Personal information
- Full name: Edward Valentine Brown
- Born: 18 October 1891 Bendigo
- Died: 8 December 1957 (aged 66) Parkville, Victoria
- Original team: South Ballarat/Caulfield Jnrs
- Height: 173 cm (5 ft 8 in)
- Weight: 68 kg (150 lb)
- Position: Half back/Wing

Playing career^{1}
- Years: Club / Games (Goals)
- 1911: St Kilda / 4 (1)
- 1914–20: Carlton / 95 (1)
- Total:  / 99 (2)
- ^{1} Playing statistics correct to the end of 1920.

= Ted Brown (Australian footballer) =

Australian rules footballer

Edward Valentine Brown (18 October 1891 – 8 December 1957) was an Australian rules footballer who played for St Kilda and Carlton in the Victorian Football League (VFL).

==Family==
The son of Mungo Brown (1861-1911), and Margaret Ann Brown (1863-1933), née Peel, Edward Valentine Brown was born in Bendigo on 18 October 1891.

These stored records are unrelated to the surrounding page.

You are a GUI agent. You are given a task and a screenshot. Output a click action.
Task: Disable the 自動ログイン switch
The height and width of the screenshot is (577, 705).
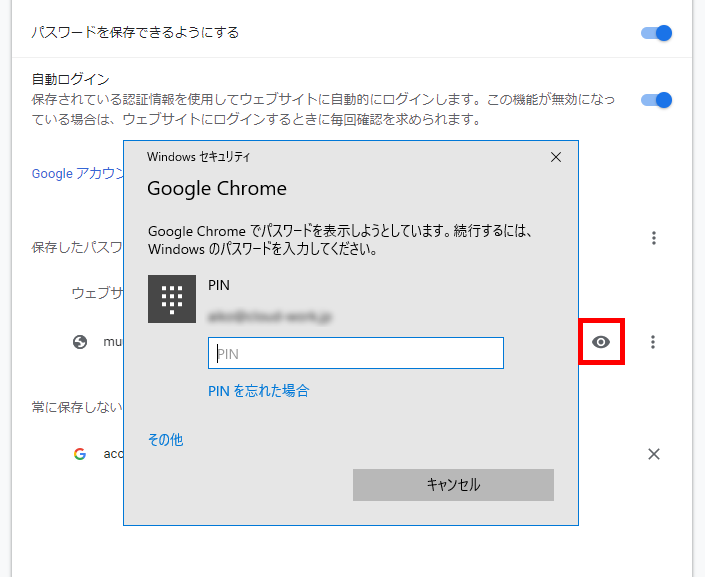point(656,100)
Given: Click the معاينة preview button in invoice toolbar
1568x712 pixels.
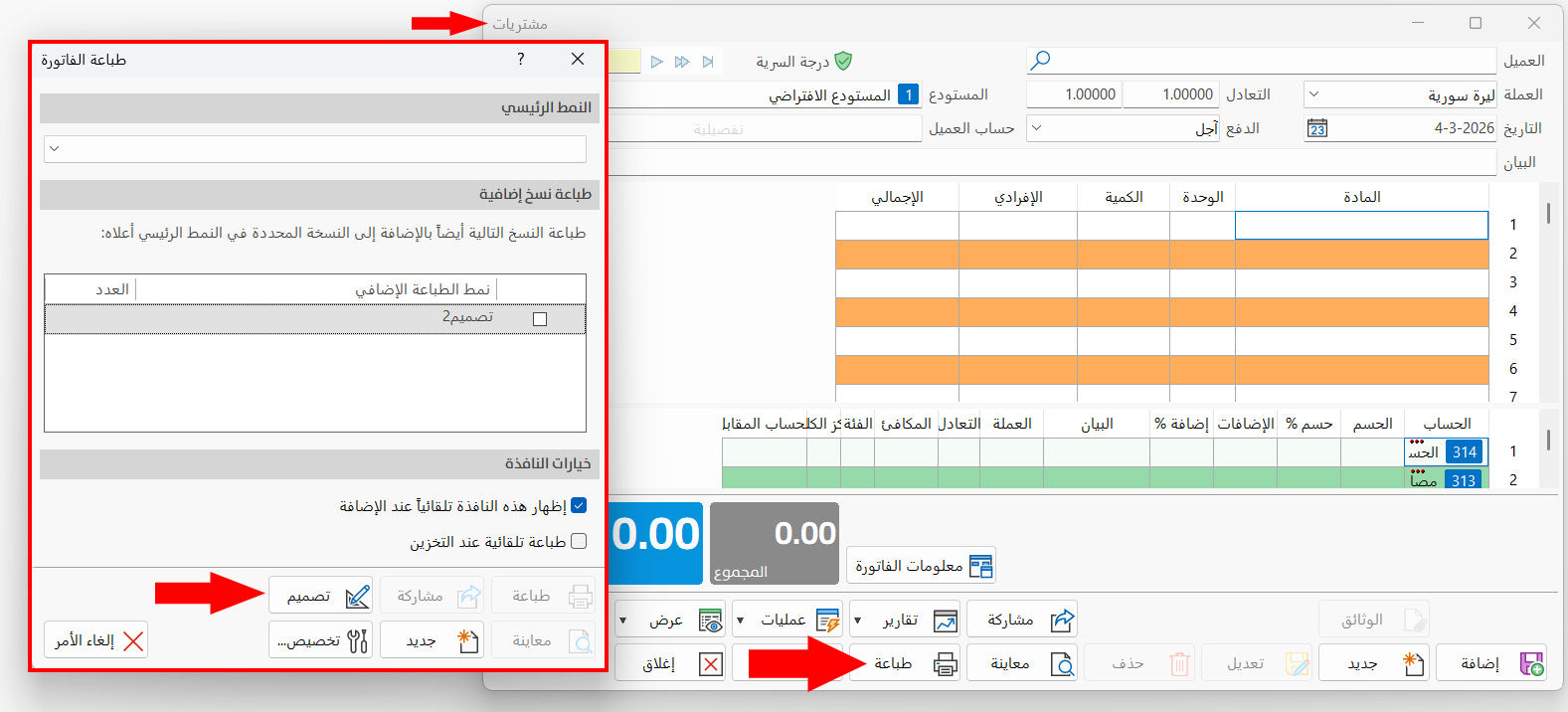Looking at the screenshot, I should [x=1022, y=663].
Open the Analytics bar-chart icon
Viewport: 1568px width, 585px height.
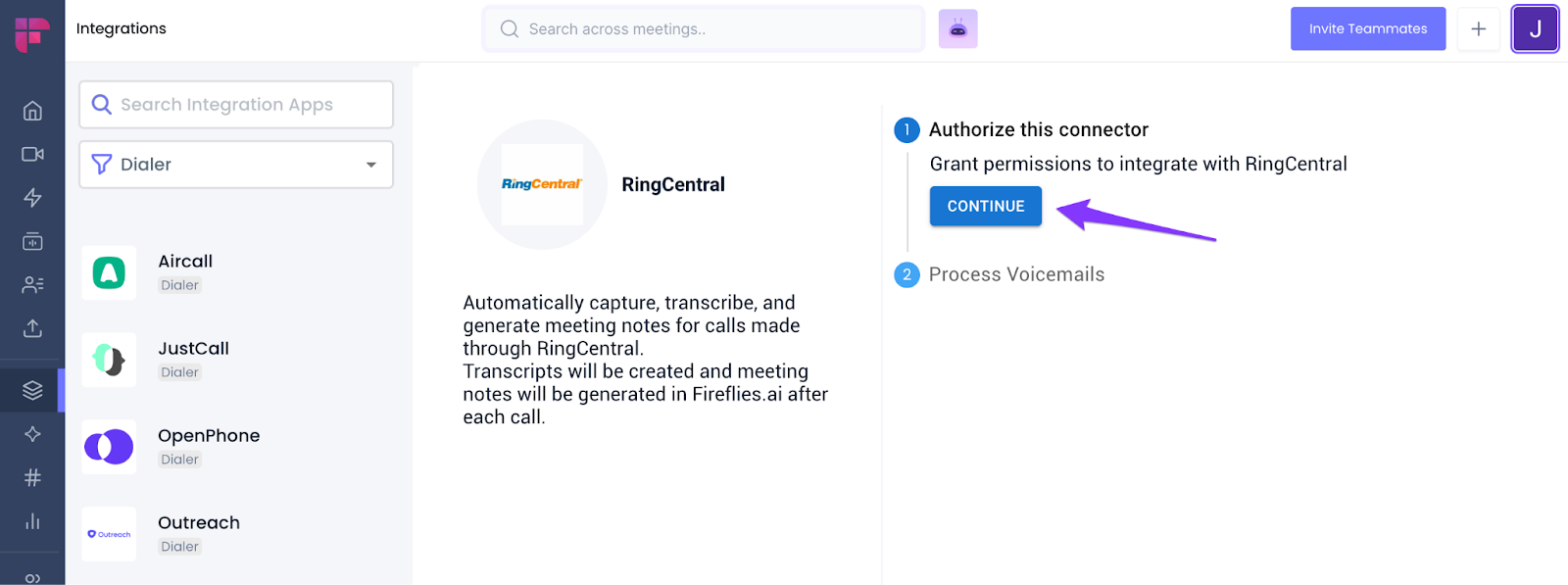tap(32, 521)
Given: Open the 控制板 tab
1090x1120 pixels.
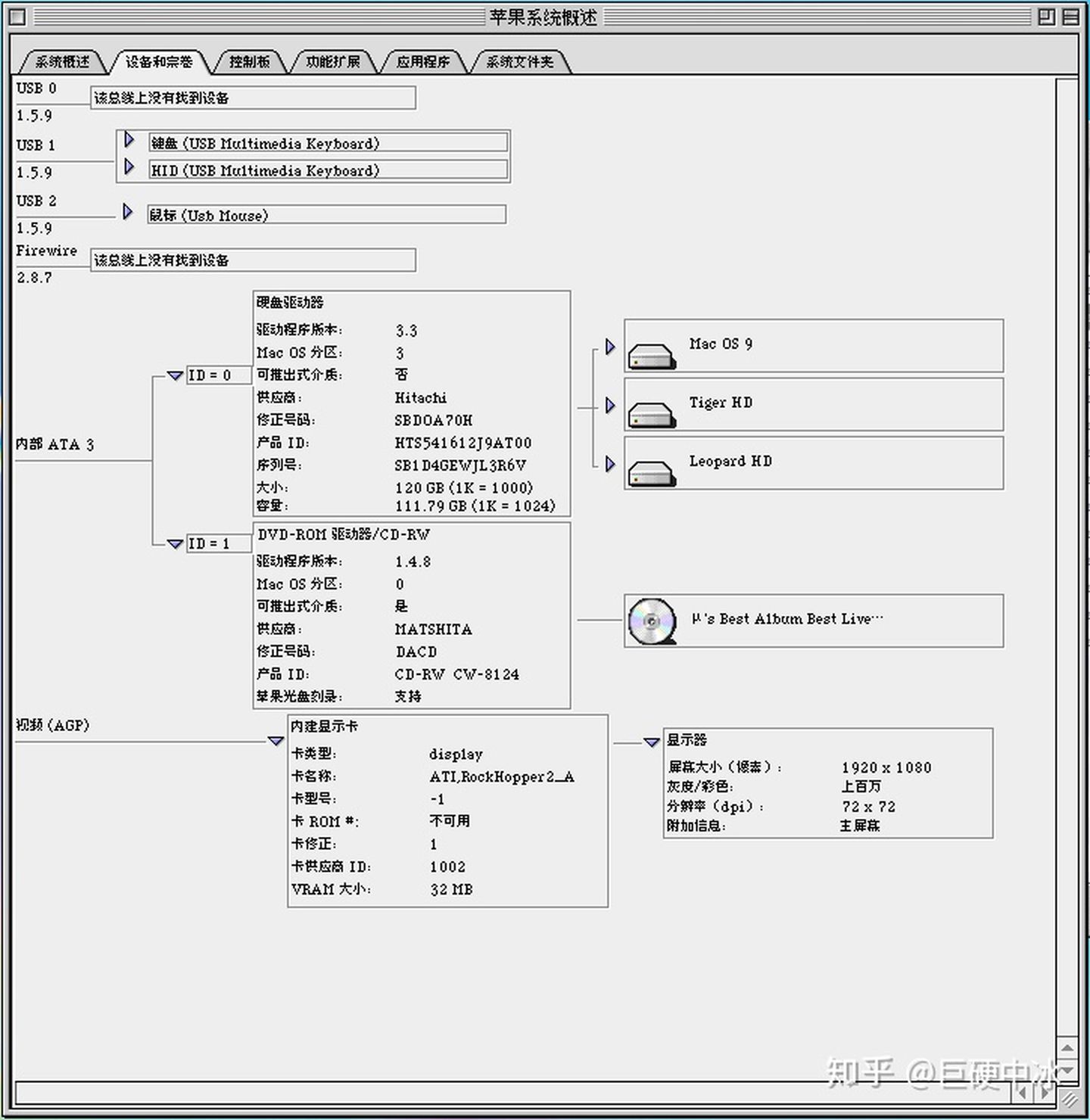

He married Lucy Catherine Miller (1891-1980) in 1921. Their sons, Vincent (1922-1989), and John (1923-2007), also played for Carlton (117 games and 90 games, respectively).

==Football==
===St Kilda===
Ted Brown played with Ararat Football Club in 1911–13, 18 games, including premierships in the 1911 and 1912 Wimmera & District Football Association.
He played with Ararat on Wednesdays and in Ballarat on Saturdays.

Brown, who was brought up in Ballarat, was recruited to St Kilda from Caulfield. He couldn't establish a place in the St Kilda team and left at the year's end.

===Carlton===
He returned to the VFL in 1914, joining Carlton, and was a wingman in their 1914 premiership team, and a half-back flanker in their 1915 premiership team (his son, Vin Brown, was also a dual premiership player for Carlton).

===Yarragon===
He was captain-coach of the Yarragon Football Club, in the Central Gippsland Football Association, in 1921, 1922, and 1923; the team won the premiership in 1921.

===Maffra===
He was appointed captain-coach of Maffra Football Club in 1924.

===Traralgon===
He was cleared from Maffra to Traralgon in 1925, and played in Traralgon's 1925 premiership team. He played for Traralgon for four years – 1925 to 1928 – and was the team's captain-coach of the team in 1928.

===Yea===
He was cleared from Traralgon to Yea in 1930.

==Military service==
He joined the First AIF in January 1916, and was discharged on medical grounds in March 1917. He did not serve overseas.

==Death==
He died in Parkville, Victoria on 8 December 1957.